The trial falls into the category of a pochoclera movie, or a Sunday afternoon movie, and it does so with gusto. Despite its two hours and coins, Sorkin makes use of an easily digestible structure that alternates trials, protests, what happens in the private sphere of the accused and some repercussions outside the court that give it color, atmosphere and social temperature to the entire combo.
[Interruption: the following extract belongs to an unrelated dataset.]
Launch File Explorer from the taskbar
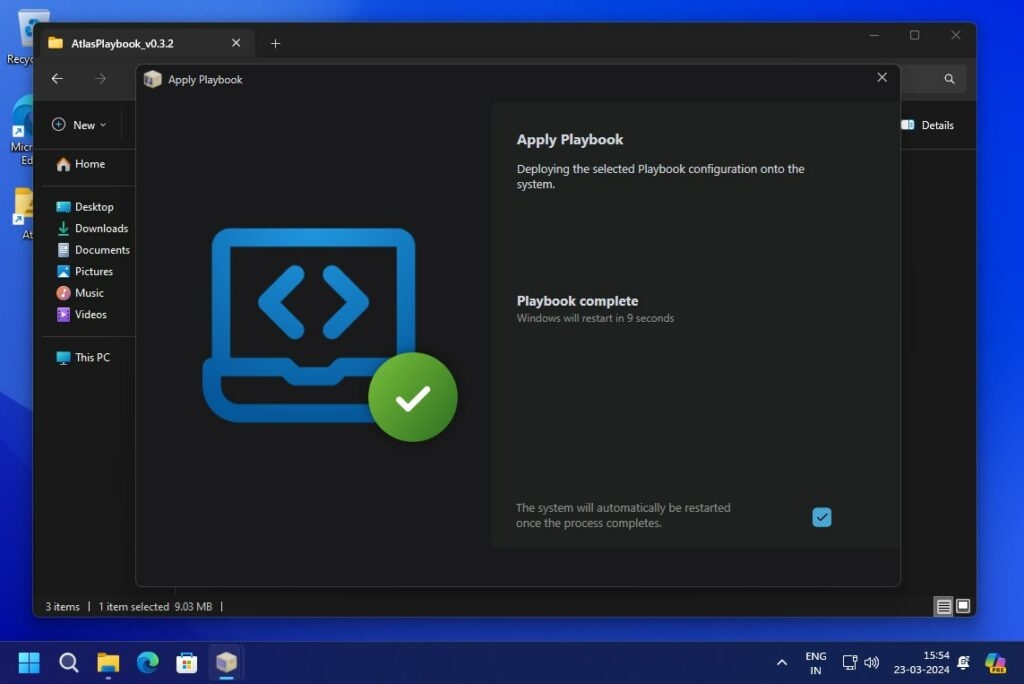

The tensions are instantly apparent and the interests of each character as well. The struggles, in the film, are defined: political power against citizen power, repression against individual freedoms, the right opposed to duty.

The scheme, then, is adapted so that everyone can follow the stride of the story and does not have too many chiaroscuro. There are presentations for all the characters involved, there are times when those same characters explain what is happening in case someone is left behind and, obviously, there are well differentiated sides.

In that sense, gray seems to be quite elusive to Sorkin when it comes to delineating a group of characters that are a bit flat, even some that in the eyes of the voters of the Academy deserve to be nominated for their work (Sacha Baron Cohen) . Perhaps the only ones who seem to have certain doubts or nuances are Eddie Redmayne’s Tom Hayden and the prosecutor played by Joseph Gordon-Levitt, added to the interesting lawyer represented by the decisive Mark Rylance.

Sacha Baron Cohen is nominated for best supporting actor for this film

But in this quasi-Manichean exercise where we always know which side to be on, Sorkin succeeds in not taking the whole circus too seriously and thus achieving an agile film, which knows how to park and accelerate in its good action sequences, which has time to open a parenthesis on what happened to another leader of the Black Panthers, Fred Hampton – a situation that dialogues with another film nominated for an Oscar this year: Judas and the black messiah– and that delivers a couple of truly exciting moments. Did they happen? Are they made up? That does not matter: although this is seen by Netflix, it is pure Hollywood. And you can see it.

And this is the moment when the note fails, becomes contaminated and the question appears: Really a movie like The Chicago 7 trial does he deserve the six nominations he has? Sorkin does a great job with a script that adjusts for the widest and most heterogeneous palate possible, but it’s still a bit too much.

Is it unfair even for the film to see it under that particular magnifying glass? Perhaps the pretensions should be lowered and consider that 2021 of American cinema, in terms of awards, will be half a hair down. Even more, if compared to the handful of nominees in the last edition –The Irishman, Once Upon a Time in … Hollywood, Parasites, Marriage Story, Joker, 1917, among other-. Luckily there are exceptions.

If you can abstract from the Oscar-winning paraphernalia that now surrounds Aaron Sorkin’s latest movie on Netflix, you might have a pretty good time. In fact, you may even end up with a smile on your face. How many movies in this stormy March / April can afford that luxury?